### WORK ITEM
Produce an exact copy of the lines from the line containing "You are a GUI" through the last line of the entries below, and only those lines.

### RECORDS SUPPLIED

———

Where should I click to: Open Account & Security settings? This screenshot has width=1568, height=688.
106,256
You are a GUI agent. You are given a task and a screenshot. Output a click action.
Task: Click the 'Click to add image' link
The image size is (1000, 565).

———

### RESPONSE
You are a GUI agent. You are given a task and a screenshot. Output a click action.
Task: Click the 'Click to add image' link
The image size is (1000, 565).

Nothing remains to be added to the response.